The new law doesn’t set rates for the taper. Instead, it gives Ministers the power to reduce annual BPS payments by whatever amounts they judge appropriate each year until the scheme shuts. That means the headline numbers will come later, but the direction of travel is fixed and the dates are firm.
From 2026, entitlement trading changes sharply. Each payment entitlement can only be transferred if it moves with an eligible hectare in the same transaction and from the same transferor. In plain terms, the days of buying or selling ‘naked’ entitlements are over in Wales. Land agents expect quieter winter trading and tighter paperwork as transfers are tied to mapped land parcels.
Young Farmer Payment is effectively closed to first‑time applicants. Only those already receiving the top‑up before 1 January 2026 will continue to get it under the direct payments rules. New entrants in Wales will have to plan without that route while looking to whatever replaces BPS support after 2028.
The national and regional reserves are being wound down. The regulations scrap the mechanism that previously allowed entitlements to be created from reserve pots, removing a back‑stop that some businesses relied on after mergers, inheritance or tenancy changes.
Administrative levers are also re‑set. Ministers now have more discretion over Wales’s annual BPS ceiling and when adjustments are made within the payment cycle. The shift from ‘must’ to ‘may’ in key clauses gives room to alter totals and timing before payments go out, which could affect cash‑flow for farm businesses and suppliers.
Crucially, the rules keep a safety net for legacy claims.
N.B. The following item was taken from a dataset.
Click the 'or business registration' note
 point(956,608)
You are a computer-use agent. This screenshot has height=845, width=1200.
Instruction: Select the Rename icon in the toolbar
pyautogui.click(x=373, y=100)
Even after closure, the revoked provisions continue to operate as needed to finalise outstanding rights and liabilities for claim years ending on or before 31 December 2028. That matters for any appeals, inspections or mapping corrections still in train.
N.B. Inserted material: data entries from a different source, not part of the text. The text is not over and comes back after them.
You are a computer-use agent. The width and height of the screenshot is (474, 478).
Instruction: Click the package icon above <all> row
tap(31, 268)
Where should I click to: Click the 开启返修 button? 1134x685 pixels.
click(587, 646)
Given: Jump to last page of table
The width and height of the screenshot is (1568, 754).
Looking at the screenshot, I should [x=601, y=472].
Why this matters on our side of the border: livestock and feed businesses in the North buy and sell heavily through Welsh marts at Welshpool, Ruthin and Mold, and many contractors work both sides of Offa’s Dyke. A three‑year taper means tighter margins in the Welsh uplands, which can ripple into store prices, grazing lets and haulage in Cheshire, Shropshire, Lancashire and Cumbria.
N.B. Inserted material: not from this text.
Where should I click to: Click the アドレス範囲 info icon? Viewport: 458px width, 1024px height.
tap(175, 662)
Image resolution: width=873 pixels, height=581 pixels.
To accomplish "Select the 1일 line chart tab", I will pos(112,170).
For farm managers, the job now is practical. Check that any planned entitlement transfers in 2026 are bundled with the correct eligible hectares. Update cash‑flow forecasts for 2026–2028 assuming a step‑down in BPS, speak early to lenders, and make sure RPW Online details and maps are accurate well before the spring claim window.
The Welsh Government has published a Regulatory Impact Assessment alongside the instrument, signalling further guidance to come. The key facts, though, are already locked in law: taper from 1 January 2026, entitlements only with land, no new Young Farmer Payment claims, and full closure of BPS on 31 December 2028.